* _WHAT THIS TASK INVOLVES_: Below are entries; tally how many lines hold the string "dimensions" and answer with only that figure.

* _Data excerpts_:
::::

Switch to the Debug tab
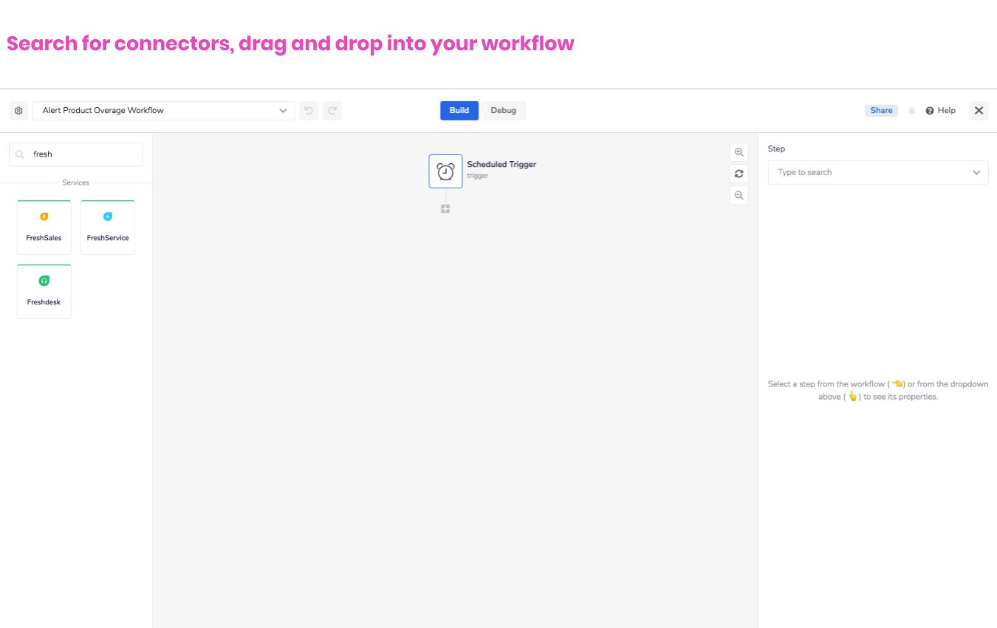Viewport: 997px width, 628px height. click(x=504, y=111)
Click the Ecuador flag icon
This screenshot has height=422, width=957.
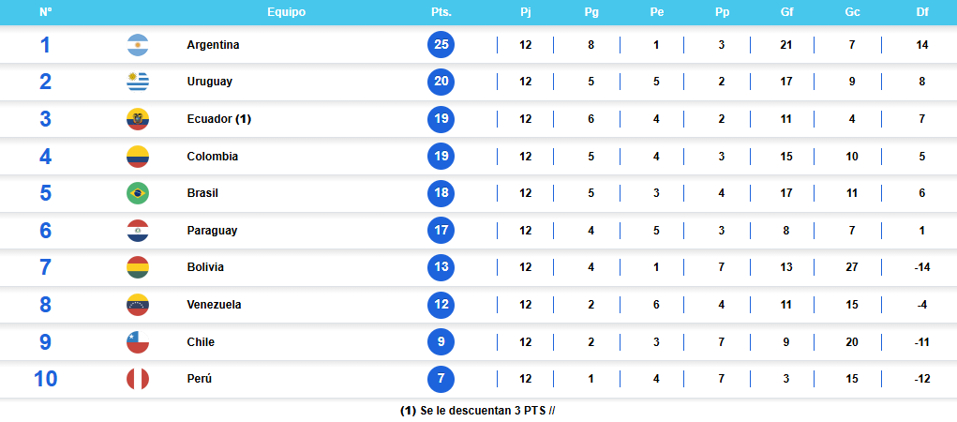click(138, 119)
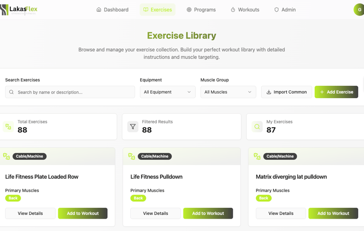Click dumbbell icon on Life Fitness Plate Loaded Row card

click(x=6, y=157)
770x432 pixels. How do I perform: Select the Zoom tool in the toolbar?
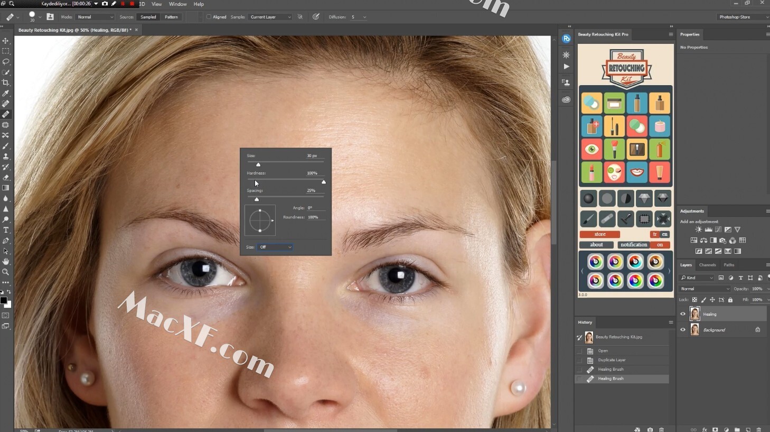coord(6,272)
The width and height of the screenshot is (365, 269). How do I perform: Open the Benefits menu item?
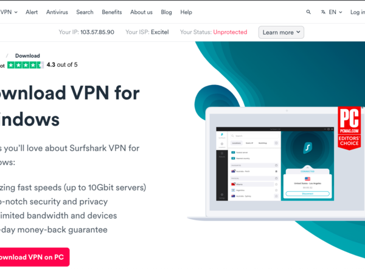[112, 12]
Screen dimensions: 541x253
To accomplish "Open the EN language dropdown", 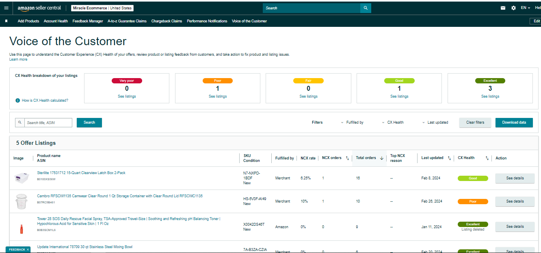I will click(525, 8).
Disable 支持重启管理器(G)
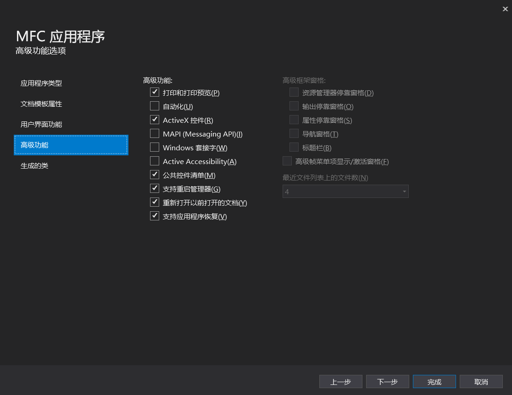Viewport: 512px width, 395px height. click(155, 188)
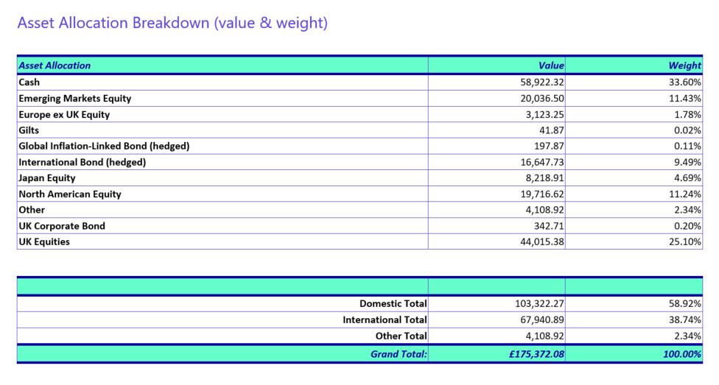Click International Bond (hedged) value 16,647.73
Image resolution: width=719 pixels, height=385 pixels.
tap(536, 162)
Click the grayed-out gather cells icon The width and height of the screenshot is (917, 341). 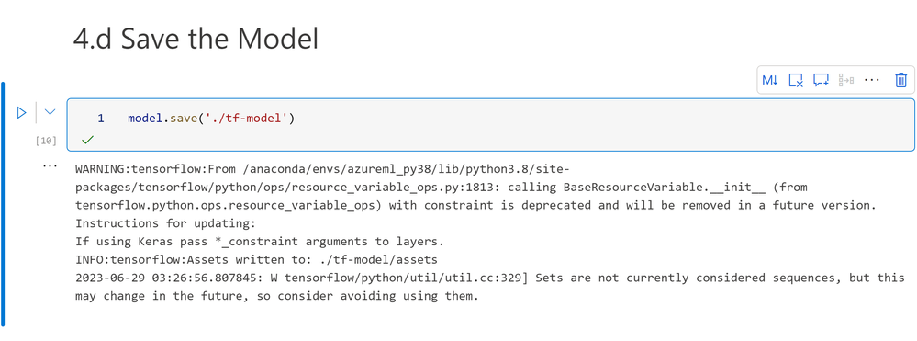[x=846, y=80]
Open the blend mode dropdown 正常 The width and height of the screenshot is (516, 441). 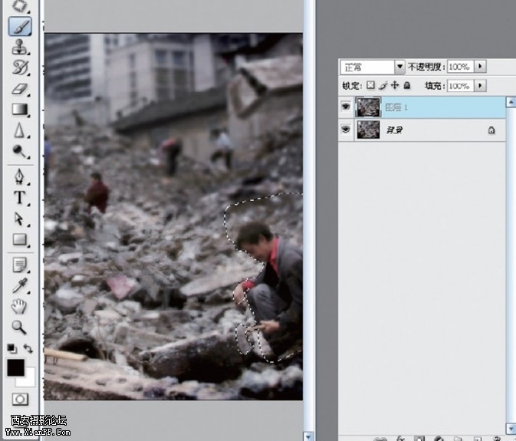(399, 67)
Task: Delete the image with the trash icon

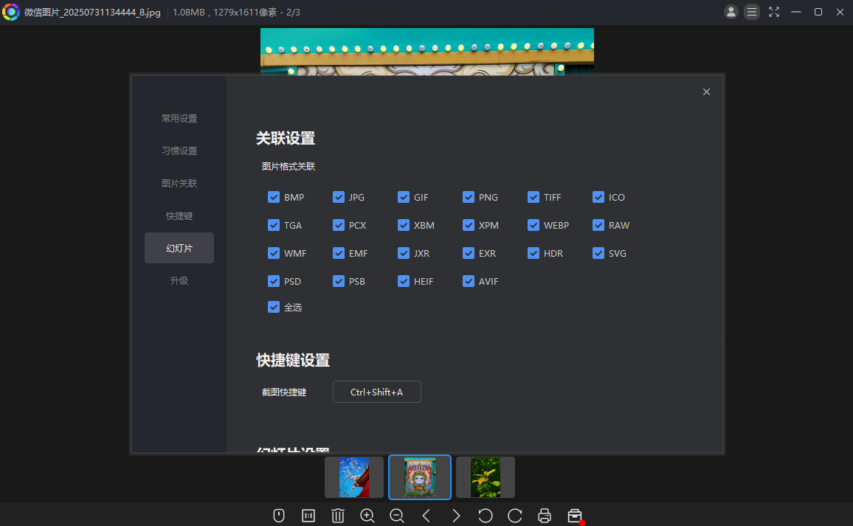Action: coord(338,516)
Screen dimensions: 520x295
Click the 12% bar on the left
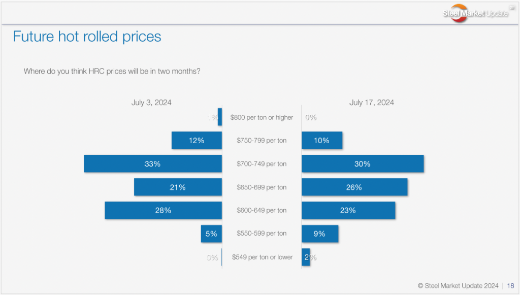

::::

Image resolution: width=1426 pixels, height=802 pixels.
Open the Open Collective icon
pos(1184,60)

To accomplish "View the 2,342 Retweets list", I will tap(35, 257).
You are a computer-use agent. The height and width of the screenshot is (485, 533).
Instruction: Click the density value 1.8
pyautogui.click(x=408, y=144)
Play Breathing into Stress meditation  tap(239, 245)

::::

* _COMPLETED EXERCISE_: 2